Die Veranstaltung dauerte drei Tage, es gab 30000 Besucher und Besucherinnen, Programmpunkte (Sessions) gab es 818 eigene plus etwa 200 weitere von Partnern wie ARD oder ZDF, verteilt auf 31 Bühnen oder Räume (fachsprachlich: Bühnensituationen) mit Sitz- oder Stehplätzen für 20 bis 1200 Zusehende. Es gab 1615 Sprecher:innen im Alter von 16 bis 92 Jahren aus 60 Ländern.

Der Besuch kostet viel Geld (299 Euro regulär, 999 Euro Business, 99 Euro ermäßigt, jeweils plus 5% Ticketgebühren), es gibt günstigere Early-Bird-Tickets für Frühbuchende, für Kinder bis einschließlich 15 Jahren ist der Eintritt kostenlos (ernsthaft? ich wäre als Berliner Schüler so was von dabei gewesen). Auch freiwillige Helfer:innen kommen kostenlos hinein (also gegen Arbeit an einem der Tage, es gab 460 solcher Voluntees), als Speaker zahlt man nichts; ich selber habe reduzierte 250 Euro gezahlt, weil ich Mitglied der Gesellschaft für Informatik bin.

Was sind das für Sessions und Sprecher:innen?

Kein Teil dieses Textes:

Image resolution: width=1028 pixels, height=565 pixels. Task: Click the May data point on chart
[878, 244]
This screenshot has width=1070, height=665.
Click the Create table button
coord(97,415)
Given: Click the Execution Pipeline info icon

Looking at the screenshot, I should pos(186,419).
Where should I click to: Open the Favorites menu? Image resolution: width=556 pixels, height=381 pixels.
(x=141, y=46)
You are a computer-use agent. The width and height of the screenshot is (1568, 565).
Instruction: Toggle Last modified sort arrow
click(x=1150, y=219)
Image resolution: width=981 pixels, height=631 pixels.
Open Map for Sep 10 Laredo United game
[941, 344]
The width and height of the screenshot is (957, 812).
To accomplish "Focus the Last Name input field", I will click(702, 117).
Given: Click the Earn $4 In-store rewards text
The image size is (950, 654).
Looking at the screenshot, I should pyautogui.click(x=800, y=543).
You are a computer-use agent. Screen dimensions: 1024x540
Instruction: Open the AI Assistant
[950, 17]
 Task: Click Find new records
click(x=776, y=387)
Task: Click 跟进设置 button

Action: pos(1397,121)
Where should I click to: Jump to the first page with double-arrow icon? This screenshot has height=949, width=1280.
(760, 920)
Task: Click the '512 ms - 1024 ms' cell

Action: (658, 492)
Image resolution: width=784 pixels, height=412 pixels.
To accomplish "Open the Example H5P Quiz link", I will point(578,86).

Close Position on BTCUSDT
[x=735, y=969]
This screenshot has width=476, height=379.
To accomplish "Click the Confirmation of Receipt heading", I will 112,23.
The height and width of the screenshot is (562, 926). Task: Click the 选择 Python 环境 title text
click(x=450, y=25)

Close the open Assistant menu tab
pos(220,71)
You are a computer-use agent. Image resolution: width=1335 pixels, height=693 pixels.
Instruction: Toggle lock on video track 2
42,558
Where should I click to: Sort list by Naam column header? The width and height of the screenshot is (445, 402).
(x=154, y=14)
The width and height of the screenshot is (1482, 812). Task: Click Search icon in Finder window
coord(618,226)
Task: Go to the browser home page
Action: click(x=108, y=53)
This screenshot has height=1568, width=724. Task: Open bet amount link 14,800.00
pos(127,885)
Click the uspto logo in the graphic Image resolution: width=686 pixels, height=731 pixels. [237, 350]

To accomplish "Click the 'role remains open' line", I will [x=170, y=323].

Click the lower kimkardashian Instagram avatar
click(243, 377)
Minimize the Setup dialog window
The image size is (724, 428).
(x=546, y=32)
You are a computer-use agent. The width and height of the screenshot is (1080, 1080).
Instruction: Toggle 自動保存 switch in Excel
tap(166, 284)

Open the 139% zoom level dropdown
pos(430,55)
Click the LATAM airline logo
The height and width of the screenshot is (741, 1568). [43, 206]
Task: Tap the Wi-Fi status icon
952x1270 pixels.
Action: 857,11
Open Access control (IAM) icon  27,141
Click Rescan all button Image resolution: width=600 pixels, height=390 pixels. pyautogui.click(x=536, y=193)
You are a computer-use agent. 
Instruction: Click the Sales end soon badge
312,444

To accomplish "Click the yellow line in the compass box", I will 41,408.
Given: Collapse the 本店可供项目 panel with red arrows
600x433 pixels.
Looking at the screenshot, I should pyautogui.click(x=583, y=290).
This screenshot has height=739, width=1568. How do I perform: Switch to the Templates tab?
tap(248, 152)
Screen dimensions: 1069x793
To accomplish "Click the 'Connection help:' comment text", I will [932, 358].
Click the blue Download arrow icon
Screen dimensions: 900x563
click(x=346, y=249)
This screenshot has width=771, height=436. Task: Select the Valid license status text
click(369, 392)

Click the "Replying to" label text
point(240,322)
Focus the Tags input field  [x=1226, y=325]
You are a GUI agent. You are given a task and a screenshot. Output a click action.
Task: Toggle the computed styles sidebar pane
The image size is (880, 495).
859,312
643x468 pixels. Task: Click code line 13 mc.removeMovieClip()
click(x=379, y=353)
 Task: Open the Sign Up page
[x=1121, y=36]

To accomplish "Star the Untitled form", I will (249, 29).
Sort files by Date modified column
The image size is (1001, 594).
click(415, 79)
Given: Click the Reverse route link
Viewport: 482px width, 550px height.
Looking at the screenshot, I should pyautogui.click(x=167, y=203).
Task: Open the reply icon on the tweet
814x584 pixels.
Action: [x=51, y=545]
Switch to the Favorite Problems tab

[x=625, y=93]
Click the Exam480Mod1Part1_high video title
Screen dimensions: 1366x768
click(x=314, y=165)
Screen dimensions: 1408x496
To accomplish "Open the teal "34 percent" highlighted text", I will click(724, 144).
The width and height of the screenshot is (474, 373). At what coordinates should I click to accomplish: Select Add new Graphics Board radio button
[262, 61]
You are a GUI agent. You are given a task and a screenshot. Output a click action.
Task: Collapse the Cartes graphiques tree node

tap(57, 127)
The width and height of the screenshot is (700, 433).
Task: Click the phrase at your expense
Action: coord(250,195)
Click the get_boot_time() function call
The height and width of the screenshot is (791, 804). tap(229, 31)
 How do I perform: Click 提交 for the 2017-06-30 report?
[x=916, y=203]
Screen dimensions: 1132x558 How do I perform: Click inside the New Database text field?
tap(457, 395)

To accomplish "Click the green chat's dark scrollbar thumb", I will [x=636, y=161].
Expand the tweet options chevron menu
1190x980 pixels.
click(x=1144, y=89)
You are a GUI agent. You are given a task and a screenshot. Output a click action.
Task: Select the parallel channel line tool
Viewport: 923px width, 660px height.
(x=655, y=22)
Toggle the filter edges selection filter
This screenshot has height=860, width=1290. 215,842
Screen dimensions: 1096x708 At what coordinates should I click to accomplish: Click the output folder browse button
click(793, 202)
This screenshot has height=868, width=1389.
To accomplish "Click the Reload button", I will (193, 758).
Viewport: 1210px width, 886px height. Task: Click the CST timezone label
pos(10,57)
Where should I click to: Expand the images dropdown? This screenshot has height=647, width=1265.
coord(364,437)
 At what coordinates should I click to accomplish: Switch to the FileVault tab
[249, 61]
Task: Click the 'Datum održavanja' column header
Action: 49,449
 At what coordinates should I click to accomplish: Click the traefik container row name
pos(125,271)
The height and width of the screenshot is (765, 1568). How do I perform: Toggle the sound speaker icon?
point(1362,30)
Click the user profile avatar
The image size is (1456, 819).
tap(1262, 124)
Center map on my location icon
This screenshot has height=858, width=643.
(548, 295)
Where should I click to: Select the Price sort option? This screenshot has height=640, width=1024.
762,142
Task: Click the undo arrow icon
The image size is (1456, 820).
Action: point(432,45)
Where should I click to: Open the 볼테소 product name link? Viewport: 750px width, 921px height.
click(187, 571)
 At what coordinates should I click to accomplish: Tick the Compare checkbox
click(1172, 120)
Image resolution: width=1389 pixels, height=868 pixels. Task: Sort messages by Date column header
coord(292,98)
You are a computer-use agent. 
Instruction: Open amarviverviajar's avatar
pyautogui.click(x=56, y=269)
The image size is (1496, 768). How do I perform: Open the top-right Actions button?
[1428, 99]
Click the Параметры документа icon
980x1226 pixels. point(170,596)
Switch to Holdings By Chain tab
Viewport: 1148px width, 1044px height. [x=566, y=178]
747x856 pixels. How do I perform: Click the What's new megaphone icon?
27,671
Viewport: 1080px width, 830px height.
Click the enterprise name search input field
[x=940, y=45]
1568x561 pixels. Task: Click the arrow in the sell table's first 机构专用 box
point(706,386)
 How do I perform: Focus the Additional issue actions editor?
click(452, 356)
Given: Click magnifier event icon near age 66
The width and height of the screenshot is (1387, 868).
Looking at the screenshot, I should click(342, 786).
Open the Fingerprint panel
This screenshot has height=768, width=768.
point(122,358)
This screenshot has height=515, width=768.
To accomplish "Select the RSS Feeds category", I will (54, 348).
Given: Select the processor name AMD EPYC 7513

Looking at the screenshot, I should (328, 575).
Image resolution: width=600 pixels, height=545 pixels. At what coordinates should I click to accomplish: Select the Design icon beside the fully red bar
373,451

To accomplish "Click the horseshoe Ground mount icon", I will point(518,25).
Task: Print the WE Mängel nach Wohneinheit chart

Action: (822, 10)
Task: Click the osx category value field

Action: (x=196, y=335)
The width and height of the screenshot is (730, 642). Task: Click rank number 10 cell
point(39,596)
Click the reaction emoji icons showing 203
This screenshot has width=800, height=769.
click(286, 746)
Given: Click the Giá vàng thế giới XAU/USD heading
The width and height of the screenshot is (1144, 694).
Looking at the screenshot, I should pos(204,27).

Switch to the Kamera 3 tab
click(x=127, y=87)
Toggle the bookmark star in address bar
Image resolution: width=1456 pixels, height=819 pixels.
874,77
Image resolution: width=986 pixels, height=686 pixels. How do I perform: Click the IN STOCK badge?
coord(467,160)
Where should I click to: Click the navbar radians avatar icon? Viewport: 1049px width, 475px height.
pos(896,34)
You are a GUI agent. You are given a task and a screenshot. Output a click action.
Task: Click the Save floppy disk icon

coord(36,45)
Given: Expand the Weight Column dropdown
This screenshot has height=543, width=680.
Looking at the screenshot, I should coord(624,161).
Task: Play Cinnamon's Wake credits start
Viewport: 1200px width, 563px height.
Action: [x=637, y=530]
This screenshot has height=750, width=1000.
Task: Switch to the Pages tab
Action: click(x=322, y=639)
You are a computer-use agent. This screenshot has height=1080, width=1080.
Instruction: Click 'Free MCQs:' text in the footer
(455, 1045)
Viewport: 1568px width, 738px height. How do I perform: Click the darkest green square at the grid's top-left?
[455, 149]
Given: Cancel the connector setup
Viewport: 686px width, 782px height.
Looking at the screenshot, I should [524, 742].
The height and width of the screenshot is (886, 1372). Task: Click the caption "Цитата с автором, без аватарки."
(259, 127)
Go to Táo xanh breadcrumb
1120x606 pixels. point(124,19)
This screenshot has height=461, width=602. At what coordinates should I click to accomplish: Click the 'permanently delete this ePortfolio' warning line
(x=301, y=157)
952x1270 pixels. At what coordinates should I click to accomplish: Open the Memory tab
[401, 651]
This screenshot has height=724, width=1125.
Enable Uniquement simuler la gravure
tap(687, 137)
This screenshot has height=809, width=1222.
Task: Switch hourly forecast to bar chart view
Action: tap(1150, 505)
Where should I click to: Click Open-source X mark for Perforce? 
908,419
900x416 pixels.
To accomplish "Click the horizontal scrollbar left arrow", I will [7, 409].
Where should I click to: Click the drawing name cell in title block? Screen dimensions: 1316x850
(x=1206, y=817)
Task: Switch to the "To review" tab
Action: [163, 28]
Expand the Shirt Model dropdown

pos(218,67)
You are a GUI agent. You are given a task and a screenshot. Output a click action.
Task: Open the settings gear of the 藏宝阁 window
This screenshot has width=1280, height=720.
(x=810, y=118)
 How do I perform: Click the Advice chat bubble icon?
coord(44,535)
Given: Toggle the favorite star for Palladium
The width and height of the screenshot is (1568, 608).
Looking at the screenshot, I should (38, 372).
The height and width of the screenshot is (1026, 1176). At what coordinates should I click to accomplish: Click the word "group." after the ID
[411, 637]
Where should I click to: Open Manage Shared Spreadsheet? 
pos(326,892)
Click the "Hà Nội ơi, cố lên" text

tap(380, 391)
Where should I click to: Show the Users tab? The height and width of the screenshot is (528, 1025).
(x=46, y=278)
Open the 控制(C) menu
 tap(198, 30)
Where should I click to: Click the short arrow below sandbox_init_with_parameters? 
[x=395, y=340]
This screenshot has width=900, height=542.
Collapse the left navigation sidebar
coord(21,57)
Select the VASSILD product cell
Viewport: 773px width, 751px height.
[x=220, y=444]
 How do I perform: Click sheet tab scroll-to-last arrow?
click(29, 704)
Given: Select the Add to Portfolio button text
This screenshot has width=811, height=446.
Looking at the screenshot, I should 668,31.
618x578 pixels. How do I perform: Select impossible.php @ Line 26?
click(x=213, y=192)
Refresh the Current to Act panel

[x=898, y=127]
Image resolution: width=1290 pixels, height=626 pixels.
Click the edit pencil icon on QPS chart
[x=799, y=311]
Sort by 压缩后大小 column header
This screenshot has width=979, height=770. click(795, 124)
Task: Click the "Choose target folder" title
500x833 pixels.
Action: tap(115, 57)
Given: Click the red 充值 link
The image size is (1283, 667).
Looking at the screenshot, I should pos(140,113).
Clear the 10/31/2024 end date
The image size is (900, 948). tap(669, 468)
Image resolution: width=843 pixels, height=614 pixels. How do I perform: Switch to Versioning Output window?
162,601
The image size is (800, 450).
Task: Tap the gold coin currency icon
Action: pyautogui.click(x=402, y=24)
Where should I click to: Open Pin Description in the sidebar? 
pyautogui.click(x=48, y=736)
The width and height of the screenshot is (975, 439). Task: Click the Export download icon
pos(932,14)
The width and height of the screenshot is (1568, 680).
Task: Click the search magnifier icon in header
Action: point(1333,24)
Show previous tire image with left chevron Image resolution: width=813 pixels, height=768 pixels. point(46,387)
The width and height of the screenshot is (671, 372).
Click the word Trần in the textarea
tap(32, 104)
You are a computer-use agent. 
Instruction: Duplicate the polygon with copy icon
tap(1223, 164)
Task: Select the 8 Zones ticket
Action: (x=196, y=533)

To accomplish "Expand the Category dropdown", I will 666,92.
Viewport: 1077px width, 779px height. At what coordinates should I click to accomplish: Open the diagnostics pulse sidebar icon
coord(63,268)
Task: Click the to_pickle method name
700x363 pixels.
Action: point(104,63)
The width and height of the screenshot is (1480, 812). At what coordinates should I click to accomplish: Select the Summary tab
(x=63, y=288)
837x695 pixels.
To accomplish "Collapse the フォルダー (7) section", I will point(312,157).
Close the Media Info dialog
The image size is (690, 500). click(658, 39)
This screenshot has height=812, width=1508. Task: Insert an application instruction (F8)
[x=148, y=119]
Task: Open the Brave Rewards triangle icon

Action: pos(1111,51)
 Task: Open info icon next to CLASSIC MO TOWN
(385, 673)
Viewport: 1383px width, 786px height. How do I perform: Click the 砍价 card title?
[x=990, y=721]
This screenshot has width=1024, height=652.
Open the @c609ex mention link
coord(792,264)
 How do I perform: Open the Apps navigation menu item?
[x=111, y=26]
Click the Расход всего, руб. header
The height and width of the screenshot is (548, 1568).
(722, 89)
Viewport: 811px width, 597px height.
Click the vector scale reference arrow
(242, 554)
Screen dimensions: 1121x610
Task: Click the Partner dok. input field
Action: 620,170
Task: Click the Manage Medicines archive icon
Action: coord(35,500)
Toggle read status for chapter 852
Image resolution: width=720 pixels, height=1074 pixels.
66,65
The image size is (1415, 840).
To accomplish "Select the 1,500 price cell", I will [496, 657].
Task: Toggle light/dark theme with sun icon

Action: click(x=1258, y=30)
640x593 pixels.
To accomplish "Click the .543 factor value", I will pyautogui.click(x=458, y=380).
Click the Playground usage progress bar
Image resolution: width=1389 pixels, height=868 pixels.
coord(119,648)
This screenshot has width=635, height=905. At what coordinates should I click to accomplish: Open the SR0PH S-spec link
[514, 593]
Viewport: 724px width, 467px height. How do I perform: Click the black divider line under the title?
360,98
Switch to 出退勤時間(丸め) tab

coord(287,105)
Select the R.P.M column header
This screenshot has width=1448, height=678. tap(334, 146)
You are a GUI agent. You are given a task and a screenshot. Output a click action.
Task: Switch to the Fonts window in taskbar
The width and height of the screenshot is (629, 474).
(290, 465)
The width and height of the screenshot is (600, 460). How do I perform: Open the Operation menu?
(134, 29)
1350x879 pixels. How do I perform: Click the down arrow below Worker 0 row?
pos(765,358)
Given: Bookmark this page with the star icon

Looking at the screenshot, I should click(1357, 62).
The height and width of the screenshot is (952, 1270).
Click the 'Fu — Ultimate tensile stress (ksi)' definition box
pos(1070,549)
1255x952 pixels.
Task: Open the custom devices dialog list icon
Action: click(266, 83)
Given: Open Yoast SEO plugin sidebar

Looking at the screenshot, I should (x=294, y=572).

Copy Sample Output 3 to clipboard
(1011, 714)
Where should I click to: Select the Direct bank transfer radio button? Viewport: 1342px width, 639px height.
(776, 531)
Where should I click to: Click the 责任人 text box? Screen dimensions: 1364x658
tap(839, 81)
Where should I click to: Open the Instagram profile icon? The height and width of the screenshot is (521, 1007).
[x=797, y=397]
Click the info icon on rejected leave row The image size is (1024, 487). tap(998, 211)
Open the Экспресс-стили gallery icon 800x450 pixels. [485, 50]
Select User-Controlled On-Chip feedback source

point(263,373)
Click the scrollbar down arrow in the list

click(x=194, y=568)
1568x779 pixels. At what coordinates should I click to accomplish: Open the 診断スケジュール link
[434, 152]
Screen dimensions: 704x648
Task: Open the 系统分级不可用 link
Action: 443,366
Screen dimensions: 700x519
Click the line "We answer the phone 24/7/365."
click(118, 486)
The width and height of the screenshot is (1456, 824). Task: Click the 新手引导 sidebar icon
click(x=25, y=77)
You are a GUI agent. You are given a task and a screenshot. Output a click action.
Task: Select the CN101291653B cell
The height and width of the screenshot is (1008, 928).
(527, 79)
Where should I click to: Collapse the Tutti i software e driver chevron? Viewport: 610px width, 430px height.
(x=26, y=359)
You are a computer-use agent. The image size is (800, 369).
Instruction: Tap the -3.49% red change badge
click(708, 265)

Sessions sind entweder Vorträge von einzelnen, Vorträge im Team, Diskussionspanels, Interviews, Workshops, Vorführungen; jeweils meist eine halbe oder eine ganze Stunde lang, aber es gibt auch längere Workshops. Natürlich finden die parallel auf den verschiedenen Bühnen statt, man sucht sich einfach aus, wohin man geht; die Veranstaltungsapp erleichtert es, einen Überblick zu behalten.

Der Inhalt der Sessions ist sehr unterschiedlich und hängt von den Vortragenden ab. Da kann

  • der Präsident der Mozilla Foundation einen Vortrag halten über die Zukunft und Notwendigkeit von offener KI,
  • oder ein Internet-Urgestein eine Präsentation halten dazu, was es von seinem Hund Frida gelernt hat. (Und das war eine sehr gute Session!)
  • Journalist:innen erklären ihre Arbeit oder ihre Probleme oder ein Projekt (aktuelle Correctiv-Recherche),
  • Sachbuchautor:innen fassen ihre Erkenntnisse zusammen (Finanzierungsmodelle von Open-Source-Software),
  • Wissenschaftler:innen stellen Forschungsprojekte vor (DNS-Datenbanken, Exoskelette in der Pflege),
  • Künstler:innen zeigen neue digitale Techniken,
  • Informatiker:innen erklären Grundlagen (Quantencomputer) oder sprechen über Frauenrollen in der IT,
  • zu einem zentralen Thema (Migrantische Online-Communitys in Deutschland) tauschen sich Politik, Aktivismus und Wissenschaft aus,
  • Politiker werden interviewt oder stehen Rede und Antwort (mindestens da waren: Habeck, Lauterbach, von der Leyen, Baerbock),
  • und manchmal stellt nur jemand einen schrägen Zeitvertreib vor.

(Hier das Programm.) Quasi von ausformuliertem Blogeintrag über Seminararbeit bis Doktorarbeit ist alles dabei. Selbst wenn die Grundlage eines Vortrags eine Buchveröffentlichung war, hatte ich nie den Eindruck, dass es um eine Werbeveranstaltung ging. Zentrale Themen waren für mich schwer auszumachen, weil das Programm so vielfältig ist; eines war sicher Extremismus und der Umgang damit. Das Motto diesmal war das doppeldeutige: „Who cares?“

Wer ist das Publikum, und warum geht man dort hin?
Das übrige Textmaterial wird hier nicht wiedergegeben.